China Presses For Backdoors To US Tech Products

China’s burgeoning economy and newly minted middle class promise lucrative profits for tech companies capable of breaking into the country, but a political challenge could throw a wrench into the plans of companies like Facebook and Apple.

Much like a pledge pushed onto Apple by Russia, American tech companies hoping to do business in the People’s Republic of China are reportedly being coerced into complying with an intrusive data and security policy, according to The New York Times. Speaking under condition of anonymity, three sources told The NYT that ahead of a summit in Seattle with Lu Wei, China’s senior executive official in charge of cybersecurity and Internet policy, Beijing sent a confidential letter to heads of U.S. tech companies asking the companies to ensure that their products and services released in China are “secure and controllable.”

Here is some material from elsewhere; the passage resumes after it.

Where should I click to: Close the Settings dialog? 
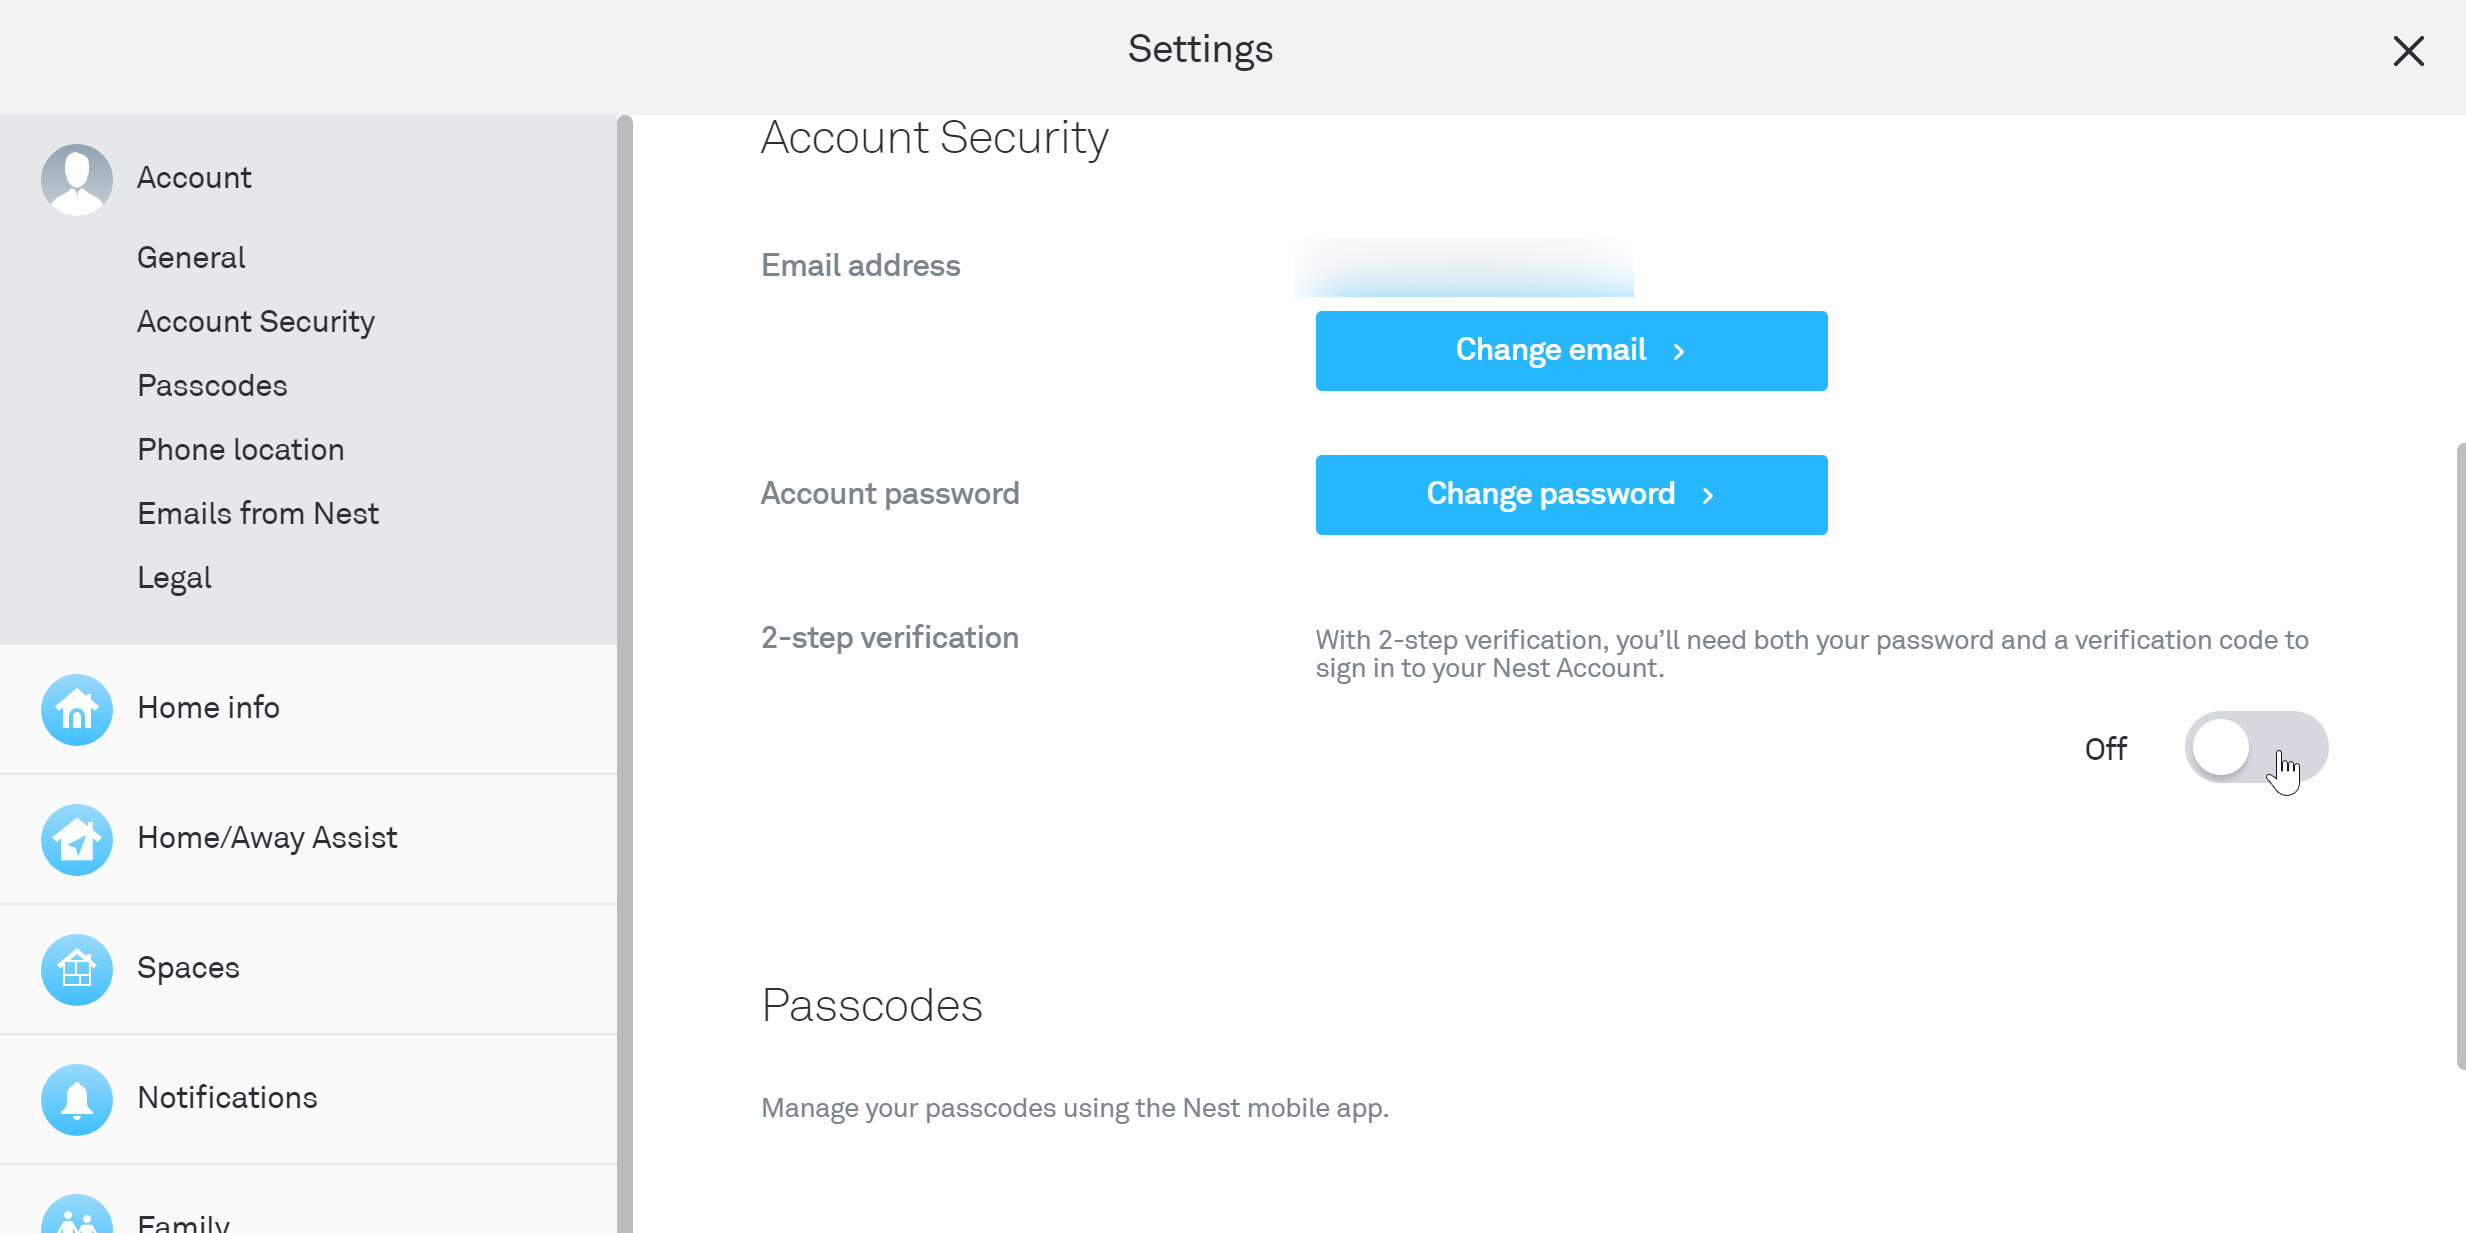pos(2409,51)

The phrase is vague enough that experts fear it could potentially lead to government-mandated backdoors into smartphones, Internet services and any other tech product U.S. companies decide to release for Chinese consumers. Facebook and Google, to name a few, are already blocked within China’s digital borders, and this latest development could pit those companies’ desires to remain independent against the pursuit of profit. Adam Segal, a Chinese technology policy consultant at the Council on Foreign Relations, explained that there is also a great deal of aggressive political wrangling between the U.S. and China ahead of President Xi Jinping’s first official visit to Washington, D.C., and some of the largest tech companies are in the crossfires.

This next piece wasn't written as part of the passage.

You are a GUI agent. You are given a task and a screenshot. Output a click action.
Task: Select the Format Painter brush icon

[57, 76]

“The tech companies are being pulled in many directions by both governments in what has become a much more complicated relationship,” Segal told The Financial Times. “Most of them do not like being caught in the middle.”

Some heads of the top tech companies in the U.S. have publicly stated their intentions to rollout many existing stateside services to Chinese users, but signing away their right to digital self-determination could be a bridge too far.